この日釜山市の気象予報を見ると、業務開始の午前8時半には-6℃を示しました。
その後11時までは-4℃となっています。

2~3日はこのような状態が続く見込んで検証を開始します。

  • 機械は作動した、水道の水も出た。
  • 一日目は無事に乗り切った。

2日目の状況(1月22日)

  • 機械の動作が安定しなかった。
  • 水道の水は出た。

3日目の状況(1月23日)


凍結の主な原因と関連要因

温度以外の要因(風・配管位置など)

  • 風の影響: 気温だけでなく、冷たく強い風が長時間当たる「風当たり」が凍結に大きく関与します。
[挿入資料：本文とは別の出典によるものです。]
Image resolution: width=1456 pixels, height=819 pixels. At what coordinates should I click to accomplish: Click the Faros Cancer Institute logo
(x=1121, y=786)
単なる気温の低下だけでは凍結を正確に予測することはできません。

設備・管理上の共通点

  • 設置場所によるリスク: 屋内・屋外の差による凍結リスクは、主に風当たりの有無に起因します。

未確認・判断保留の点

  • 材質による違い: 風当たり以外の要因として、材質による熱伝導性の違いも考えられます。
    • 凍結しにくい材質: ステンレスは熱伝導性が低いため、冷たい外気を吸収しにくく、寒さに強いカプラにはステンレス製が適していると考えられます。
    • 凍結しやすい材質: 鉄鋼、真鍮の順に熱(この文脈では冷気)を伝えやすいことが分かっています。